About this task: Wherever "will" shows up in the records below, copy the whole line.

START Entries provided

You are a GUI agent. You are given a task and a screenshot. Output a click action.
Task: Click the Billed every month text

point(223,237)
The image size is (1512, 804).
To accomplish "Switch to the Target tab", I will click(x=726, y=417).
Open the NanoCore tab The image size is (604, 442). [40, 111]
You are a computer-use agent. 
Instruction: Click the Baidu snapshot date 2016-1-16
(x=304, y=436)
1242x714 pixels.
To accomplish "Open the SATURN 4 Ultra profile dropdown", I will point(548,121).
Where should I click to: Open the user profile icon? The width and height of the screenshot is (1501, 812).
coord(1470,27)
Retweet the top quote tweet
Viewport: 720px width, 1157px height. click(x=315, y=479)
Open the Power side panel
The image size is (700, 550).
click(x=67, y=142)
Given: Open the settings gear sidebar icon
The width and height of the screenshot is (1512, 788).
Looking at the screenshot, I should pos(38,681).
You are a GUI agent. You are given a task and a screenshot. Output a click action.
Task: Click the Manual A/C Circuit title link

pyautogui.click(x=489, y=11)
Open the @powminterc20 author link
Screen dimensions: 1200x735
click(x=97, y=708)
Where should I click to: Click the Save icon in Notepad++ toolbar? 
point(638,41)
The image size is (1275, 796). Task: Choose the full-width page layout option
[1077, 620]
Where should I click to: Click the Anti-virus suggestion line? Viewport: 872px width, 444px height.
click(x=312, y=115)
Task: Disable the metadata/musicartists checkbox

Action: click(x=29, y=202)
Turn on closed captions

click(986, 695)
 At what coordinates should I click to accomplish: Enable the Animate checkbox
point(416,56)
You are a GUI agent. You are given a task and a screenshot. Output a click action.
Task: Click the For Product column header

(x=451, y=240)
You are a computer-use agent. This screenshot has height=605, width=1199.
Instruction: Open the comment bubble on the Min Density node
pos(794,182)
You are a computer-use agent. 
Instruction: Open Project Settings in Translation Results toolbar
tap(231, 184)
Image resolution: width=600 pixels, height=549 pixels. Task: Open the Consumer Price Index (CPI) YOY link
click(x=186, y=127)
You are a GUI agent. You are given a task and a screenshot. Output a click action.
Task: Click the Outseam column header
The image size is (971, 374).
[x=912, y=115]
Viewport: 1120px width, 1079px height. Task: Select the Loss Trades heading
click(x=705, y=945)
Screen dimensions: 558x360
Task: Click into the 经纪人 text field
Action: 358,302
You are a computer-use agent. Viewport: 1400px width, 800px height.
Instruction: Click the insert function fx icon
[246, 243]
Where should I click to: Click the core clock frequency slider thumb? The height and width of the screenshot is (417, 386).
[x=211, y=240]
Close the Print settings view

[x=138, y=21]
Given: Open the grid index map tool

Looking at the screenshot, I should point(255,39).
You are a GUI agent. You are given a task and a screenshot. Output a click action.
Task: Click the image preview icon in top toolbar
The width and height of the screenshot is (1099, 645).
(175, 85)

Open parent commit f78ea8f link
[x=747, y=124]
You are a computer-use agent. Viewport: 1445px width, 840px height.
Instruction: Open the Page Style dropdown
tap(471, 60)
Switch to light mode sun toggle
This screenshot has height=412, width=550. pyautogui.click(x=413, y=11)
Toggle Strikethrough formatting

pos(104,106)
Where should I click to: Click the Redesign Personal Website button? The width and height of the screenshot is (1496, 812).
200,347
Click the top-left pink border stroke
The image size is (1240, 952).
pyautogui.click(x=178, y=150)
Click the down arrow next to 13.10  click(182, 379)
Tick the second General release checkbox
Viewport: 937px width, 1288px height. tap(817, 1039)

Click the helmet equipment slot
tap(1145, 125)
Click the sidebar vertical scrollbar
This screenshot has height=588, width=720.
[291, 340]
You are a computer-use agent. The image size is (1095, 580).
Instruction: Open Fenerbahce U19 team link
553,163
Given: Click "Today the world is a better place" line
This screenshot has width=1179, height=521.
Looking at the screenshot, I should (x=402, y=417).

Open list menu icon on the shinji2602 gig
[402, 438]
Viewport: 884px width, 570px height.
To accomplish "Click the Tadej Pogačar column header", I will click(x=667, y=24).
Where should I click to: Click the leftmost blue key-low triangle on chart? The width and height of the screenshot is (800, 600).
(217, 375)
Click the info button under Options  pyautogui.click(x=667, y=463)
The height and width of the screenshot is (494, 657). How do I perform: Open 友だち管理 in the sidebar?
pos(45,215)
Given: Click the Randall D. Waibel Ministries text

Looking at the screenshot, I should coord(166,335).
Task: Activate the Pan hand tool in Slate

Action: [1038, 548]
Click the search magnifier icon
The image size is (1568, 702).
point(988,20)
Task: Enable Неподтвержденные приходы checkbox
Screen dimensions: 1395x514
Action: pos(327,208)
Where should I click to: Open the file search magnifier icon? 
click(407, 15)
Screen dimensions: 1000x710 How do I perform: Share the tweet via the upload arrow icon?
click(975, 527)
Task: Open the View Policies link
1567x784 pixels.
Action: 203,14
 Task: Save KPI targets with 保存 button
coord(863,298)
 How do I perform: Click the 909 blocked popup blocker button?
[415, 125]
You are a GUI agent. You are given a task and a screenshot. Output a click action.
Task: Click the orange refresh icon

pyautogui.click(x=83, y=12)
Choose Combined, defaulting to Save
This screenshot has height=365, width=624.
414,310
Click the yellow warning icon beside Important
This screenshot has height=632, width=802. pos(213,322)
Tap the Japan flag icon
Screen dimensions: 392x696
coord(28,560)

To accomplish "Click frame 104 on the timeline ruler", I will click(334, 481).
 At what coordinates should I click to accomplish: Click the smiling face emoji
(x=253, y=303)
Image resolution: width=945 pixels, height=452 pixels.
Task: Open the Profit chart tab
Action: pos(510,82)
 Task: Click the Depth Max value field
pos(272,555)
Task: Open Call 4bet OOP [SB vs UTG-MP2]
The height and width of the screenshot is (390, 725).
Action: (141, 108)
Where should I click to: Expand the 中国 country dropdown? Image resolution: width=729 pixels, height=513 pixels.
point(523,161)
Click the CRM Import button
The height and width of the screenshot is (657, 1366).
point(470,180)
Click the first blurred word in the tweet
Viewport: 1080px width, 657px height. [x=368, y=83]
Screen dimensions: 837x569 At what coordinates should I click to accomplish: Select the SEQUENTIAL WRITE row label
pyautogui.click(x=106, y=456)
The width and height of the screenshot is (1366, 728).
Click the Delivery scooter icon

END Entries provided

Written answer:
To accomplish "Switch to the Target tab", I will click(x=726, y=417).
To accomplish "Open the SATURN 4 Ultra profile dropdown", I will point(548,121).
To accomplish "Click the Tadej Pogačar column header", I will click(x=667, y=24).
To accomplish "Click frame 104 on the timeline ruler", I will click(334, 481).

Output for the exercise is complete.